ASSIGNMENT
Only the lines from the one containing "Task: Open About" through the end of the listing belong in the answer, repeated exactly, with no pictures.

--- DATA SHOWN Enclosed Below ---

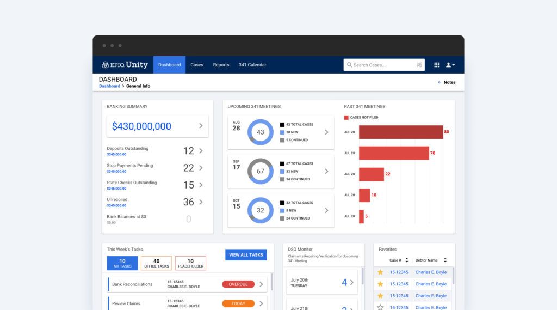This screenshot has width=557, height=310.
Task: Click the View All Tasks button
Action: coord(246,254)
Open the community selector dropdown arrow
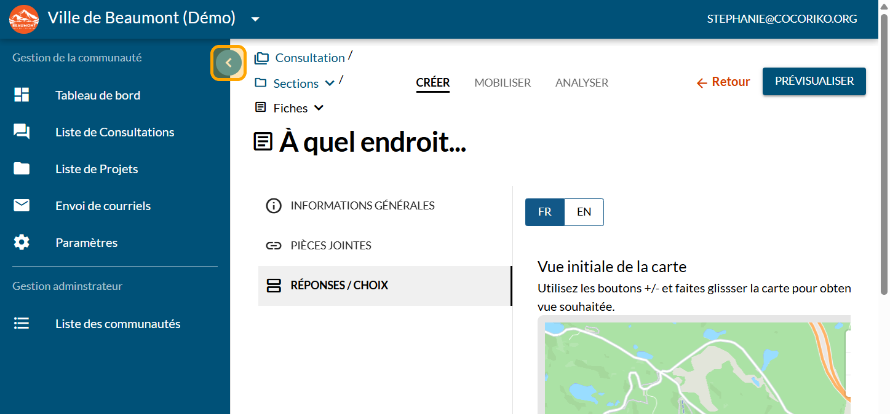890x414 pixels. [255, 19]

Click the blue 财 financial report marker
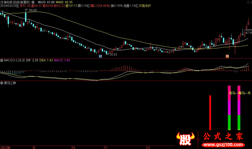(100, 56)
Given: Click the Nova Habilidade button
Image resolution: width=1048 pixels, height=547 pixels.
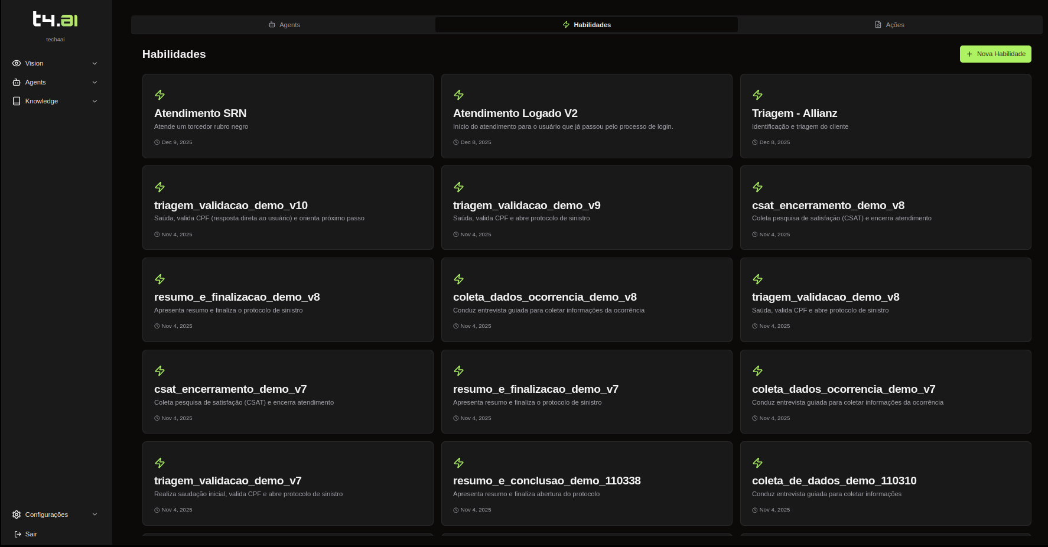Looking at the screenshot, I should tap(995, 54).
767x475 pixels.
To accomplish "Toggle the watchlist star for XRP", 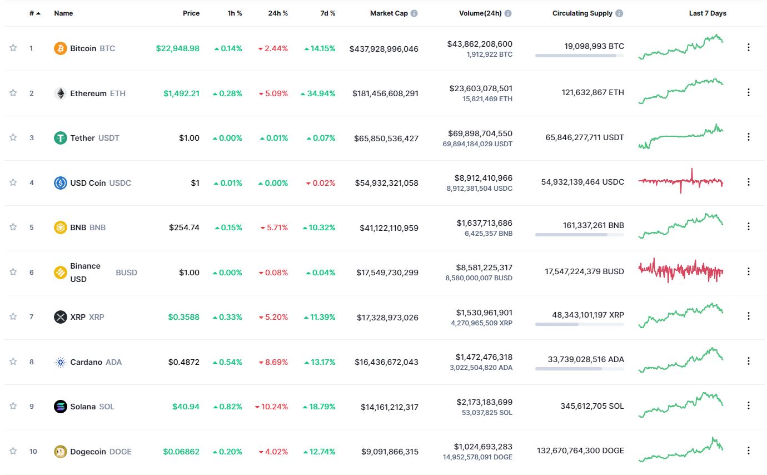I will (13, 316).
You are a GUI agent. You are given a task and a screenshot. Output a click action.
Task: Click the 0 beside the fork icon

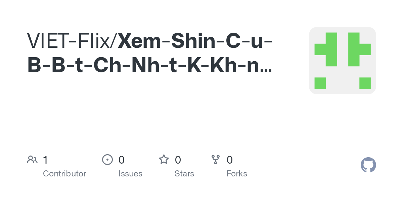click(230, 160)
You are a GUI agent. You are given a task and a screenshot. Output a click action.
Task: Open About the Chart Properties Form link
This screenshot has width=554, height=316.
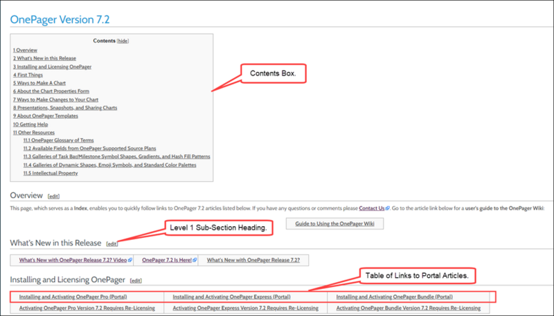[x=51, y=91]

--- End of Enclosed DATA SHOWN ---

ANSWER TO THIS PROBLEM
Task: Open About the Chart Properties Form link
This screenshot has width=554, height=316.
[x=51, y=91]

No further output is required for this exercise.